Australasian Conference on Health Informatics and Knowledge Management (HIKM) at Australasian Computer Science Week (ACSW). I helped create this workshop and have co-Chaired it on multiple ocassions. This is a great event because on the one hand it's a small workshop to share experiences of innovative computing solutions as applied to healthcare, and on the other hand it's a diverse computing event across the spectrum of Computer Science in Australia and New Zealand with a host of plenary speakers. The conference is generally held in the first days of February each year, and paper submissions are generally due around August or September the year before.
Health Informatics New Zealand (HINZ). I was Chair of HINZ for 2008-2010.\ I was Scientific Program Committee Chair for the HINZ Conference and Exhibition 2006, 2007 and 2008. The conference is an amazingly large event given the size of New Zealand – it's the place to find out what's happening in health IT in New Zealand and gets some great keynote speakers from abroad. See the HINZ conference page.
Australasian Institute of Digital Health (AIDH). AIDH has recently formed by a merger of the Australasian College of Health Informatics (ACHI) and Health Informatics Society of Australia (HISA). ACHI was (and AIDH now is) Australia and New Zealand's peak professional body for health informatics. I'm a Foundation Fellow of ACHI, and was its Membership Chair from 2005-2010, as well as a member of the ACHI Council 2015-2016. Now I'm a Fellow of the AIDH.
I took up the Chair in Health Informatics at the University of Auckland in November 2005. I made the move here because the environment provides the opportunity to really make a difference - there are so many advantages here with a world class medical school, excellent computer science department, active local health IT industry and a proactive Ministry of Health! I was based at the Tamaki Campus until 2013, spending most of that time with my office in the School of Population Health, but as the University has turned its strategic focus to development of the City, Grafton and Newmarket campuses I have shifted to the City Campus (which also has been great for the central location, and for furthering links with my Computer Science colleagues!). And increasingly I find myself getting a healthy walk over to the Grafton Campus as my links with the Department of Psychological Medicine have expanded.
I worked for the University of South Australia from 1993 to 2005, where I was involved in the formation of their Advanced Computing Research Centre, of which I was Director for a couple years.
I did my Bachelor of Science in Computer Science and PhD in Information Systems at the University of Maryland's UMBC campus. I was awarded my PhD in mid 1992 with a dissertation (which they'd call a 'thesis' in this part of the world) in Computer Aided Software Engineering (CASE) / Simulation Systems... basically I was looking at interactive decision support technology.

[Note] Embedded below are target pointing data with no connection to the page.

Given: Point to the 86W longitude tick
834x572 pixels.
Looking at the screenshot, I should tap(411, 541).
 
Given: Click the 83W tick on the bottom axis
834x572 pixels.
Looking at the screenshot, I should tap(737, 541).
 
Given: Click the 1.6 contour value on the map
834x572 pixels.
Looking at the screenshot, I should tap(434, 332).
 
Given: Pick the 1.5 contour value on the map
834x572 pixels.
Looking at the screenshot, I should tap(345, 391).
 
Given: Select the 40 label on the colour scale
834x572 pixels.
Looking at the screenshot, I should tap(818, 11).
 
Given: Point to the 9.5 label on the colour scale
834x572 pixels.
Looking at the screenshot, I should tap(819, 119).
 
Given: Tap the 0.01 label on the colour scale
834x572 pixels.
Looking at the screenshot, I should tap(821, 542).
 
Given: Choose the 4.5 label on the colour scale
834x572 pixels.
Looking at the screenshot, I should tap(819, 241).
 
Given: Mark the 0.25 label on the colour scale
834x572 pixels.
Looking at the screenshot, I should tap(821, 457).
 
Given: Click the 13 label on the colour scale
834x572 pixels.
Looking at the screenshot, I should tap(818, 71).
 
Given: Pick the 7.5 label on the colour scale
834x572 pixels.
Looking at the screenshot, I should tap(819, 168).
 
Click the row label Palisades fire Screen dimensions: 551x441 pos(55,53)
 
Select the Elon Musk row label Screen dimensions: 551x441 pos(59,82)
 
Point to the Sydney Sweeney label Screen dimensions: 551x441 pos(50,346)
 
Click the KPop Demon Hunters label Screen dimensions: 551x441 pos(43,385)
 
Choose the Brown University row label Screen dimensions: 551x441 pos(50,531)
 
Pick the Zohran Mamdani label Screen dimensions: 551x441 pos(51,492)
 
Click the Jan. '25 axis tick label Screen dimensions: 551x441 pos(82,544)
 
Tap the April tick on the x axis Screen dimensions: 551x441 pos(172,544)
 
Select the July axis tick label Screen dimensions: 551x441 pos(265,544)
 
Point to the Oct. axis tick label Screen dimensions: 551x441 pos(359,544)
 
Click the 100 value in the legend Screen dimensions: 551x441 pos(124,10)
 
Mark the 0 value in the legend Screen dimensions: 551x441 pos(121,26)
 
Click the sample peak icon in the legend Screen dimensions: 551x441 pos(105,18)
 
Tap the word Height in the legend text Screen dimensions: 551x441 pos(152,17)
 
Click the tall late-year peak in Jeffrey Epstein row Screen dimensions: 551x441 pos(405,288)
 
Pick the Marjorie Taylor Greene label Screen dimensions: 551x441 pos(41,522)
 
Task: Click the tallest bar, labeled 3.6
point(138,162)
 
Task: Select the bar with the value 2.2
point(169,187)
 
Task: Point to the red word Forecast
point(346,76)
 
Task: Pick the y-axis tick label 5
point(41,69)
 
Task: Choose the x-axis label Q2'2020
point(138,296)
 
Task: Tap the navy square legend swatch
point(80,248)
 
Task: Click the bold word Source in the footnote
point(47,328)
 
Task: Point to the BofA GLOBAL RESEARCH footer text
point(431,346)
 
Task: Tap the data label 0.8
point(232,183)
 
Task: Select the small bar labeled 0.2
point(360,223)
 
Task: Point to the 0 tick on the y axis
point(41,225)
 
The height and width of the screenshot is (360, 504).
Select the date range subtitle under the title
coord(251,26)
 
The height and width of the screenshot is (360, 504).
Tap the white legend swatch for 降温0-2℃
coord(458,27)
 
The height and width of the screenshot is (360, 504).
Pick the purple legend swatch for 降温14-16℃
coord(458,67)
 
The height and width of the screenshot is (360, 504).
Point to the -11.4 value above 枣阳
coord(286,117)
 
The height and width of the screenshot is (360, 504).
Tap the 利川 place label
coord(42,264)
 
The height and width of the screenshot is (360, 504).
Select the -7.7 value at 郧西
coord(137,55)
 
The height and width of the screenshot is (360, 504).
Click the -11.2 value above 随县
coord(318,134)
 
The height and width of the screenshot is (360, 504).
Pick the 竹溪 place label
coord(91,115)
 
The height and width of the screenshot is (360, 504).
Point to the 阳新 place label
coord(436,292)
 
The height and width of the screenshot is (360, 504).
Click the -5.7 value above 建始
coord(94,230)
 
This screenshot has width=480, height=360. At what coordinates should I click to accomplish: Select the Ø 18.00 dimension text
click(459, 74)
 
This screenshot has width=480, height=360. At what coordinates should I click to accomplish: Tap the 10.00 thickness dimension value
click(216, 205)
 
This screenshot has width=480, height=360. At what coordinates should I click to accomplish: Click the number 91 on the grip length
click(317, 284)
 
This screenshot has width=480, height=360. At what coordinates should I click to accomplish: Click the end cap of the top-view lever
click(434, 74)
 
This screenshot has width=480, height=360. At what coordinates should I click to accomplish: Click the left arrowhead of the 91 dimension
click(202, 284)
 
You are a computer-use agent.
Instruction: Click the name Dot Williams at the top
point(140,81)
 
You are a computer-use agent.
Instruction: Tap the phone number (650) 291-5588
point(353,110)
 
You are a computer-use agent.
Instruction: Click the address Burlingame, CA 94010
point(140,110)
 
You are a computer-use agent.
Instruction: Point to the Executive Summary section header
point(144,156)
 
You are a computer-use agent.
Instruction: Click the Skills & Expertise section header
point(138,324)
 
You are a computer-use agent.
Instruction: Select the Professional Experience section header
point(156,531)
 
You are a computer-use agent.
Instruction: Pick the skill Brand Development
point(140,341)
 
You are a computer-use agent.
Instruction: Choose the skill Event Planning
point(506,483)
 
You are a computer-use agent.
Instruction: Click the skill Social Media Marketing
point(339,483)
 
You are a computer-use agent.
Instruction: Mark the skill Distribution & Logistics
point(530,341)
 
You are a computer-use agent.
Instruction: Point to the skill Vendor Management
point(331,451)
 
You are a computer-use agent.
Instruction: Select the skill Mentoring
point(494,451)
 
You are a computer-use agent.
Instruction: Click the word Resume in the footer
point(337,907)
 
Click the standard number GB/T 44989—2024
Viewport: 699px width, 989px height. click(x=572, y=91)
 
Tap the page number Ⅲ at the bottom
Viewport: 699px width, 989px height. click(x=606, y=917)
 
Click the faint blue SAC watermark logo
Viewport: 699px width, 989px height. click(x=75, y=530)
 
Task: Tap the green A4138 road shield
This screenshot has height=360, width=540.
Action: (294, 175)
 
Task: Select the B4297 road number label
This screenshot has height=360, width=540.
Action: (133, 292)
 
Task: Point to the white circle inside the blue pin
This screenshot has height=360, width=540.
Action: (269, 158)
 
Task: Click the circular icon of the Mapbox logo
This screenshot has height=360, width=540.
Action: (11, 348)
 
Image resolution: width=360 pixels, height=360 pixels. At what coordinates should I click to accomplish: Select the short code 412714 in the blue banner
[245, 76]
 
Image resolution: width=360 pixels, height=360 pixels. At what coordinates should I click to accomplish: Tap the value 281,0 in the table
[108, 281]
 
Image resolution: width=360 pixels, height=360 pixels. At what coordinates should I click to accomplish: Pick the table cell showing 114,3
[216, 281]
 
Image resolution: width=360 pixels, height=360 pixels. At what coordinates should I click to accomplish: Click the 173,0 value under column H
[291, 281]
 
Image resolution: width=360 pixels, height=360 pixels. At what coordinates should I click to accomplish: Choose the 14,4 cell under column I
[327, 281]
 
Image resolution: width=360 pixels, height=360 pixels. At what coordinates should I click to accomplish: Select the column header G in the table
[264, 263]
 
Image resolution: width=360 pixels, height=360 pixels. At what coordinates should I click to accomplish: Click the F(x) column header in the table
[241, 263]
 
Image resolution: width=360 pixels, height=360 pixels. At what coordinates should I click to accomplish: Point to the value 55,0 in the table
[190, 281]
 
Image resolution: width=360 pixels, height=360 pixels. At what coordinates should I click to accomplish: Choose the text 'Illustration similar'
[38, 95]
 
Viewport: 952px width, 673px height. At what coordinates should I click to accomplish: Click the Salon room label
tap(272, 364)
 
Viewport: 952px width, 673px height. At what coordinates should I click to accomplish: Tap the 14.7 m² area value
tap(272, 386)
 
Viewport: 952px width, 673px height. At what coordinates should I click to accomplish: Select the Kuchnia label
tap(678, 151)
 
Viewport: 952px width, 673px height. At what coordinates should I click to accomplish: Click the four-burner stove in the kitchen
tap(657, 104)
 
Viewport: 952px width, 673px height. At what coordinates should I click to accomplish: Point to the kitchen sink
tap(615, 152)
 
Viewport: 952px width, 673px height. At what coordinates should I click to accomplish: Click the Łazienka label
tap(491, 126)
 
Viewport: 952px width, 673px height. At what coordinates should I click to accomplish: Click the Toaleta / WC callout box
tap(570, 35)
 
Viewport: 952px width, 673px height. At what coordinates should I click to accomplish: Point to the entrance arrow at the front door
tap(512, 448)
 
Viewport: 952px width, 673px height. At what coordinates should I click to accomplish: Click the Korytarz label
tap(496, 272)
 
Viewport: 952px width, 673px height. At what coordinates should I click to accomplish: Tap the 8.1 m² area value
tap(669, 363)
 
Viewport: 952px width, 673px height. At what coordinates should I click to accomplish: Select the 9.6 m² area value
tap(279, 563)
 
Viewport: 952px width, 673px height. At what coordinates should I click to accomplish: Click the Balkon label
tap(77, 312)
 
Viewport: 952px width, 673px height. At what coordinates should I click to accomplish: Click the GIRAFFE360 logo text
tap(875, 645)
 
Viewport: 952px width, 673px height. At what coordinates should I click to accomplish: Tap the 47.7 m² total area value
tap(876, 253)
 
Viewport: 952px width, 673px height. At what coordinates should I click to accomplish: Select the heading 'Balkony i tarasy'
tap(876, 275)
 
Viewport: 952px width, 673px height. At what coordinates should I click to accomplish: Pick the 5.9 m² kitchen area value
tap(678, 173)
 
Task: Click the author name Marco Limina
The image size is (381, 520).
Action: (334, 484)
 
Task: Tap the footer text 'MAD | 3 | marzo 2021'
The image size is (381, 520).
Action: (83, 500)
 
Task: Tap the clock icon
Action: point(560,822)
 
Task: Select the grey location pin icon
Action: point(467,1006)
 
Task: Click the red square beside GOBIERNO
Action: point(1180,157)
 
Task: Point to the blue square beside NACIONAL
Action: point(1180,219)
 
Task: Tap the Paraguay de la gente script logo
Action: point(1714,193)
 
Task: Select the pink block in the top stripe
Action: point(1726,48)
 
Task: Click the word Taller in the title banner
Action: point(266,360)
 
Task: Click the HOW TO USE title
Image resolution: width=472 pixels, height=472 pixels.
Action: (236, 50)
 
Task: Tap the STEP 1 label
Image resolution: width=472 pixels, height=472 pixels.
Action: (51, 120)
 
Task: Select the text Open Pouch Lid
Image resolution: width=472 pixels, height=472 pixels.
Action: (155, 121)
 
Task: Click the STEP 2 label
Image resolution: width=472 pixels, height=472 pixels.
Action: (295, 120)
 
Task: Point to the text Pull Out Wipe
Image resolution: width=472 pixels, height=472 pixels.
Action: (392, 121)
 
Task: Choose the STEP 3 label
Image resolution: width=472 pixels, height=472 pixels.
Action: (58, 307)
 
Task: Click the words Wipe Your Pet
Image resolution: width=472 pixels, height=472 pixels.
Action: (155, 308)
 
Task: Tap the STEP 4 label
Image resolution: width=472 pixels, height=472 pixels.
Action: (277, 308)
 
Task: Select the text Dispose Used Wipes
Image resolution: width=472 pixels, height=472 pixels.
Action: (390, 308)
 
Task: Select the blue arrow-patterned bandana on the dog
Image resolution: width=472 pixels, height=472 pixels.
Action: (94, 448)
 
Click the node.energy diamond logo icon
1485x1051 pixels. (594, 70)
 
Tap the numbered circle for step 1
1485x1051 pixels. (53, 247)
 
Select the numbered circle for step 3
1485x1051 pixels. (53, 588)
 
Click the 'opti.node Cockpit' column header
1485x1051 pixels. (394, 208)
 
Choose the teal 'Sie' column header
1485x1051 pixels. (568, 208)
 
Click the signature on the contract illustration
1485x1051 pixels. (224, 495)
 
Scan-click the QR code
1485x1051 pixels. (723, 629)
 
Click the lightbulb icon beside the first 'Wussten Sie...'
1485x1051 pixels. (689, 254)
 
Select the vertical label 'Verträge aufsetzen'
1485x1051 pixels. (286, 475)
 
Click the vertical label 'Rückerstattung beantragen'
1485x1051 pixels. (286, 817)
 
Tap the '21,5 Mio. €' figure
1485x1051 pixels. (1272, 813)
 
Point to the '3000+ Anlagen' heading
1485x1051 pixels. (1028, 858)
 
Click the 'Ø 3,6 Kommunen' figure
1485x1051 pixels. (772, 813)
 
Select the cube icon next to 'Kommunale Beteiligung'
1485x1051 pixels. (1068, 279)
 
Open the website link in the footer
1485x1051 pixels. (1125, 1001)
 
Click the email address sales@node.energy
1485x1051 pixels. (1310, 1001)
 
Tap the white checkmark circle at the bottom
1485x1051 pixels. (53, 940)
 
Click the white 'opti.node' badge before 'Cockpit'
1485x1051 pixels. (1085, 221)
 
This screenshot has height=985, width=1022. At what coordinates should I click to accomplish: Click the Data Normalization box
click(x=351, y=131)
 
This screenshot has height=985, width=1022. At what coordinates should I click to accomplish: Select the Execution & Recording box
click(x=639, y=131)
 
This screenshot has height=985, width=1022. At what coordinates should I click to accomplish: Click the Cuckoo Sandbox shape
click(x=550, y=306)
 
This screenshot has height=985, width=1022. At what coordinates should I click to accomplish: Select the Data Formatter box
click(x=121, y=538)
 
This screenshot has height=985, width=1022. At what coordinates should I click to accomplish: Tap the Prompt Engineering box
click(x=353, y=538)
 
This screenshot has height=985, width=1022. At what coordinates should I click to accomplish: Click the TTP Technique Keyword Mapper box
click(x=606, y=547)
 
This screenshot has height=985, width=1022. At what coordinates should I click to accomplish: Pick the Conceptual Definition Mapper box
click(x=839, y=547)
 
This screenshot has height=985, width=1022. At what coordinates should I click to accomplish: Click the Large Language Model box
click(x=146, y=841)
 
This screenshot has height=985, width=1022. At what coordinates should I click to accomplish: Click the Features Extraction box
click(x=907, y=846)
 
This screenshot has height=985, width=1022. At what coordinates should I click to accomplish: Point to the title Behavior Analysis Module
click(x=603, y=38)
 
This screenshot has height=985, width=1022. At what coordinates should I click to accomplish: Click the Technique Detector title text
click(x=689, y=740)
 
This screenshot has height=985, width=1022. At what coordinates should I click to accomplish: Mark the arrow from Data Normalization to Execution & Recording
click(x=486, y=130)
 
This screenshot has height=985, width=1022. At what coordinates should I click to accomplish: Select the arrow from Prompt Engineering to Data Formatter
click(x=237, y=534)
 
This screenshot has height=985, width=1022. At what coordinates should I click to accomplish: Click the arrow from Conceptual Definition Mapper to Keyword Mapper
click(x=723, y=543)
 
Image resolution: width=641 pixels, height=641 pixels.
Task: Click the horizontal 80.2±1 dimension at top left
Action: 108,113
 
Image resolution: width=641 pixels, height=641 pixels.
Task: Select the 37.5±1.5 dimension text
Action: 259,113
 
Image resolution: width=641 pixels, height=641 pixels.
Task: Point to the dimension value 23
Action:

I started working with health IT as software development consulting work before completing my PhD, but then leapt into it as a research topic pretty much the day I graduated. Other than a few computer simulation projects that directly related to my thesis, and occasional flirtation with online learning research and pure human-computer interaction, I've consolidated on innovative methods for health information systems as my sole research interest. Upon involvement with SA HealthPlus - a large trial of Coordinated Care in 1997-1999 - I became increasingly focused on chronic condition management (CCM). "IT for chronic condition management" is a pretty good brief description of my interests.